Interestingly, the viral load of HCoV-NL63 is lower in co-infected patients than in patients infected with HCOV-NL63 only. There are various possible explanations for this phenomenon [53van der Hoek L, Sure K, Ihorst G, et al. Croup is associated with the novel coronavirus NL63 PLoS Med 2005; 2 e240]:

  1. HCoV-NL63 might be the initial infection that weakens the immune system enough for a second infection to gain a foothold. By the time this second infection shows symptoms, the HCoV-NL63 infection might have already have been brought under control by the host immune system,
  2. the two viruses may be in competition for the same receptor or target cell in the respiratory organs,
  3. the elevated activation of the innate immune response triggered by the second respiratory virus may cause inhibition of HCoV-NL63 or,
  4. prolonged persistence of HCoV-NL63 at low levels.

* **EXERCISE REQUIREMENTS**:
1. From the passage on HCoV-NL63 co-infection, extract the words starting with "Interestingly, the viral" and going on through "at low levels.".
2. In the passage on HCoV-NL63 co-infection, what might the two viruses be competing for, according to the second explanation?

* **RECORDS SHOWN**:

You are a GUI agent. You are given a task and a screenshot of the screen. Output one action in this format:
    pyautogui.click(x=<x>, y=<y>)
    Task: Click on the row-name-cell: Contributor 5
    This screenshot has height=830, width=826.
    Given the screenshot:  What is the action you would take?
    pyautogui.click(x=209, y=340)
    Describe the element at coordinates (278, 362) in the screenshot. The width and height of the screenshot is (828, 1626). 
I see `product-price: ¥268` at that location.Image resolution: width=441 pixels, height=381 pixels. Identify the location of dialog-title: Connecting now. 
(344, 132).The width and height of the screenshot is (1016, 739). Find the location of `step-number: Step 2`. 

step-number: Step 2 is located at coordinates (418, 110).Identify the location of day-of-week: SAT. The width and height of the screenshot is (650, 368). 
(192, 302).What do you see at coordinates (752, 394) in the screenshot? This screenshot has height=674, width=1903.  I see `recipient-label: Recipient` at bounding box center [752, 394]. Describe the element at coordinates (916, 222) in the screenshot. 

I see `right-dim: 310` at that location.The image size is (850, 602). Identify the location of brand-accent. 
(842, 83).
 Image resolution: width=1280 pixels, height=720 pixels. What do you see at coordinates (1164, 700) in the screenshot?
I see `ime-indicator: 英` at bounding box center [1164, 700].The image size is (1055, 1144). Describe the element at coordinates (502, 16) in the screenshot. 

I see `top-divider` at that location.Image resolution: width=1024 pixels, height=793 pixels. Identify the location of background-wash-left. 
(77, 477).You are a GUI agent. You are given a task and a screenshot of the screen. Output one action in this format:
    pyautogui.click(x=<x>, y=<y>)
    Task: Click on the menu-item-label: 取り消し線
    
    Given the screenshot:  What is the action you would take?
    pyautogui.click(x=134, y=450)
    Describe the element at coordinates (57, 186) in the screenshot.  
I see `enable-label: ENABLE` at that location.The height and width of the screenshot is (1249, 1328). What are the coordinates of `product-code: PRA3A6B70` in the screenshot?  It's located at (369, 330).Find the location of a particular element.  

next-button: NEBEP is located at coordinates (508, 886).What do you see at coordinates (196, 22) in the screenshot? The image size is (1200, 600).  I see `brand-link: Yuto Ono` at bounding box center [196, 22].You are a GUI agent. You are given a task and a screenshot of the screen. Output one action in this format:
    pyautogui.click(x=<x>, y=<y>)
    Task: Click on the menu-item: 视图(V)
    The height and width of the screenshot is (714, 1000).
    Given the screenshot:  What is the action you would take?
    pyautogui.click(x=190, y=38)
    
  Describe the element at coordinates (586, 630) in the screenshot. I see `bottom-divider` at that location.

* **SOLUTION LIST**:
1.
Interestingly, the viral load of HCoV-NL63 is lower in co-infected patients than in patients infected with HCOV-NL63 only. There are various possible explanations for this phenomenon [53van der Hoek L, Sure K, Ihorst G, et al. Croup is associated with the novel coronavirus NL63 PLoS Med 2005; 2 e240]:

  1. HCoV-NL63 might be the initial infection that weakens the immune system enough for a second infection to gain a foothold. By the time this second infection shows symptoms, the HCoV-NL63 infection might have already have been brought under control by the host immune system,
  2. the two viruses may be in competition for the same receptor or target cell in the respiratory organs,
  3. the elevated activation of the innate immune response triggered by the second respiratory virus may cause inhibition of HCoV-NL63 or,
  4. prolonged persistence of HCoV-NL63 at low levels.

2. The same receptor or target cell in the respiratory organs.